# Saunders vs Trumark



## NightKnight (Dec 16, 2009)

What do you guys think? Which is a better brand? To me, these are the two leaders in making modern high-power slingshots. What do you think the strengths and weaknesses are for each company?


----------



## smitty (Dec 17, 2009)

Well...Let me think...Saunders is involved in designing products that would appeal to young and old alike. Probably takes a lot of money to tool for new products and coming out with a nice flat-band slingshot is great.

Trumark makes slingshots that you might buy as a youngster and keep for your whole life, like the WS-1,(the best). Their RR-T tapered tubes are great for targets. I would like to see them come out with a super flat-band slingshot for adult (and young) target shooters who are serious about competition, with high quality materials. OK, so it has to be a smaller niche market, but serious shooters will pay for a serious target slingshot. I hate those clear plastic handles and cheap ammo dispensers! Just gimmicks to help sell to kids.

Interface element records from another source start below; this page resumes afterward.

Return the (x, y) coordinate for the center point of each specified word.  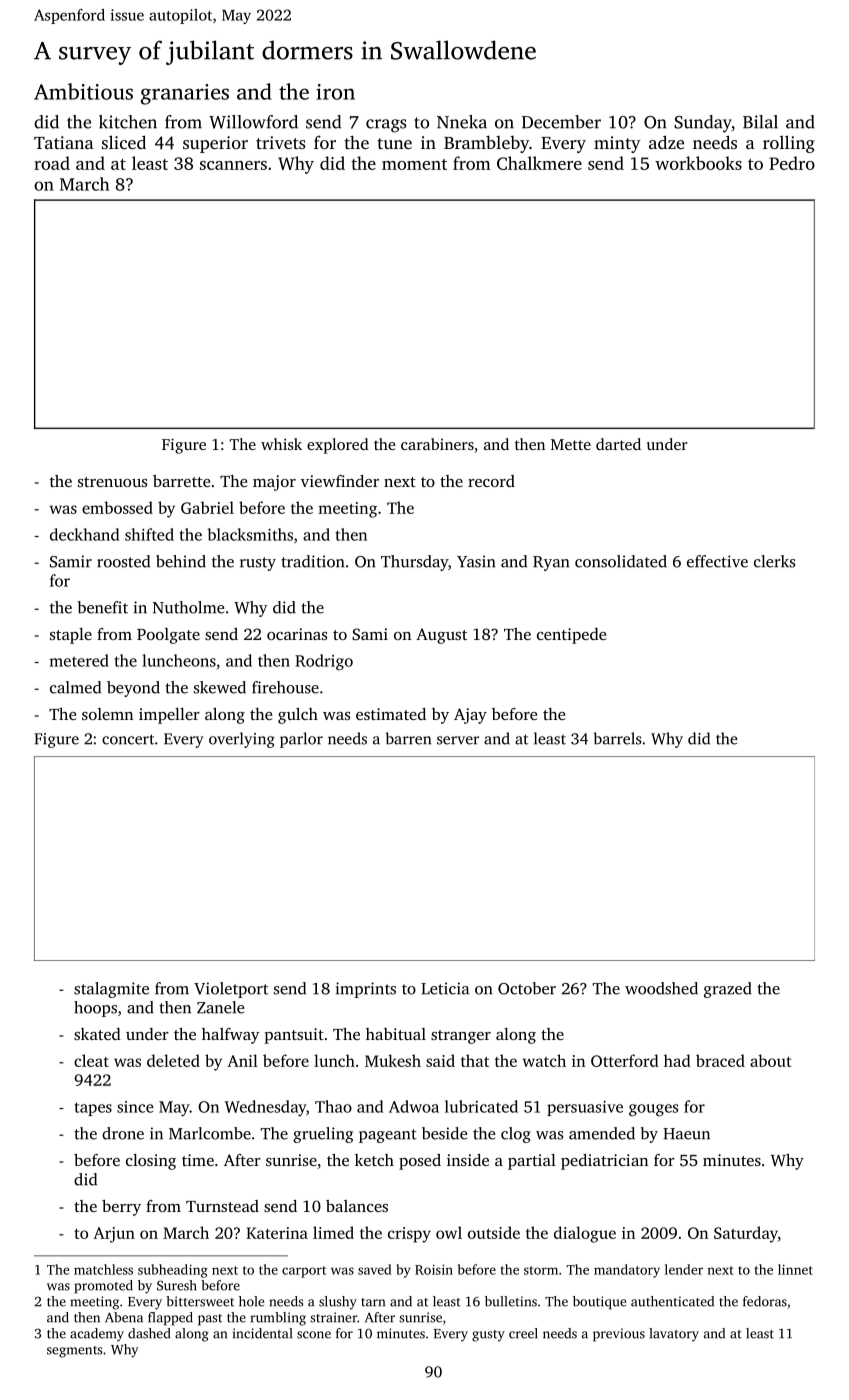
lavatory (674, 1335)
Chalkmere (539, 163)
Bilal (760, 122)
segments (74, 1352)
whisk (281, 444)
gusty (488, 1336)
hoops (95, 1009)
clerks (774, 561)
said (440, 1060)
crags (386, 126)
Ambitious (83, 91)
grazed (728, 990)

It sounds like I don't like Trumark, but that's not true. I'm harder on them because I think most of their stuff is great and well designed.


----------



## mr.joel (Dec 21, 2009)

I would say Saunders makes the better product, hands down. Their designs and materials are top shelf considering their competition. I wish their bands were a little more potent, but they are extemely innovative from the cam locking band attachments to their flatbands themselves, such as the Black Mamba. Does anyone else even know of a band that is so resitant to UV rays? I wish Saunders offered different strengths in their bands however. Also, only being able to use .50 size balls is a drag, especially if the band is underpowered to begin with.

Trumark makes an acceptable model for backpacking due to its lighter construction. I would like to mate the Saunders cams to the S-1, then you'd really have something. I also don't like the plastic handle, and the aluminum forks tend to shine, which is not so good for hunting. Both of these flaws coulbe corrected by the owner, but I am hoping Trumark would take notice.


----------